The last section of The Fifth Book of Peace talks about Thich Nhan Hanh a lot, so I decided to read one of his books next. One of his big themes is “mindful behavior”; as I understand it, this means that, when you do something, you should simply be doing that, not thinking about or working on many things at once. When you’re walking, you should simply be walking; when you’re sitting, you should simply be sitting. I’m quite bad at that: right now, for example, I am not mindfully writing a blog post, but am also looking up periodically at what’s on the TV. (The anglerfish battle on Iron Chef, which is really quite something: maybe I should be mindfully watching it instead of writing.)

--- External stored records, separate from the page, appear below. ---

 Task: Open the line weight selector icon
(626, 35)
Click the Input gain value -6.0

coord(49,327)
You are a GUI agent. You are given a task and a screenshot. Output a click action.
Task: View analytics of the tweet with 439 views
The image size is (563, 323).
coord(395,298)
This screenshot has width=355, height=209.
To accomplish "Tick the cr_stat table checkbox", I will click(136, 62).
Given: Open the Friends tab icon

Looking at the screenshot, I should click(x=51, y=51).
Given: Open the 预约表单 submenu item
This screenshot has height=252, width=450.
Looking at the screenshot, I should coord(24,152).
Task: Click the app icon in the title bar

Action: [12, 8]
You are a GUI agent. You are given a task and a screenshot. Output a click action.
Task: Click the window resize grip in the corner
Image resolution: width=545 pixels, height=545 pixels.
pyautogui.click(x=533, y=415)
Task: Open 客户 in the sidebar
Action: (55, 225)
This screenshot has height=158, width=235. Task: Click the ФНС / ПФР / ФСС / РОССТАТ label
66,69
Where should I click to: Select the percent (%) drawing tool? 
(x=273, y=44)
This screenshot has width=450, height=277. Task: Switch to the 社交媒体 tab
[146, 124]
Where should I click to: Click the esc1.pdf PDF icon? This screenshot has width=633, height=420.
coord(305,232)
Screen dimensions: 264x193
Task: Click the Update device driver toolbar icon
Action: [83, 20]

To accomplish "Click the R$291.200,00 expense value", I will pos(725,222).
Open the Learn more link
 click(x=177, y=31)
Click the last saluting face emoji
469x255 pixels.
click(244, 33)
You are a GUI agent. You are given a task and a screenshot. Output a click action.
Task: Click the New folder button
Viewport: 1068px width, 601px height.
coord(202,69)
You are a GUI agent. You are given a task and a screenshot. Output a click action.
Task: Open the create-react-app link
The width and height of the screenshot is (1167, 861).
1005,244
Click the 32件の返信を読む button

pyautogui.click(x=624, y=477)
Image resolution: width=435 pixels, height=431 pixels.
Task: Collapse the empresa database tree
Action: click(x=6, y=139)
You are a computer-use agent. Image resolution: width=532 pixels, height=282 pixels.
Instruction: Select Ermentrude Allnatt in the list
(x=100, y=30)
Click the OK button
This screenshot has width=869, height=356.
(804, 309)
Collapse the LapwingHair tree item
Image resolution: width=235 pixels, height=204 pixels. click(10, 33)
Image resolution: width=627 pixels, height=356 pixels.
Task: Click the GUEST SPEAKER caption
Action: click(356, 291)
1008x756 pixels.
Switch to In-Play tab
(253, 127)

Anyways, it seems to me that some of the XP processes could be thought of as enabling mindful programming. Take TDD, for example: rather than trying to simultaneously figure out what your code should do and writing code that implements that as well as possible, you’re instead either writing the next test, getting a test to pass however you can, or tidying up your code. So you’re always focused on one quite narrow task, trying to do it as well as possible. Pair programming helps with this, too: it enables the driver to narrowly focus on implementing what is closest at hand. It’s not clear to me that the navigator is working mindfully, however: the navigator has the jobs of writing down potential future tasks as they come to mind (so the driver doesn’t have to worry about them), doing low-level checking on the driver’s work (e.g. syntax checking), and paying attention to their direction at a high level.
I suspect that the customer/implementor split could be seen that way, too: you’re either picking what’s most important or implementing the chosen stories. (Or estimating stories; I’m not quite sure how to do that mindfully.) And I suspect a mindful attitude would make it easier to accept the pause in your work caused by the integration process, too.
I guess I’m pushing the analogy a bit far by that last paragraph, and I doubt it’s profitable to explain all XP practices in terms of mindfulness. But I’m pretty sure that there’s something to this at the TDD level: it’s much closer to what I would understand mindful programming to mean than almost anything else I can think of.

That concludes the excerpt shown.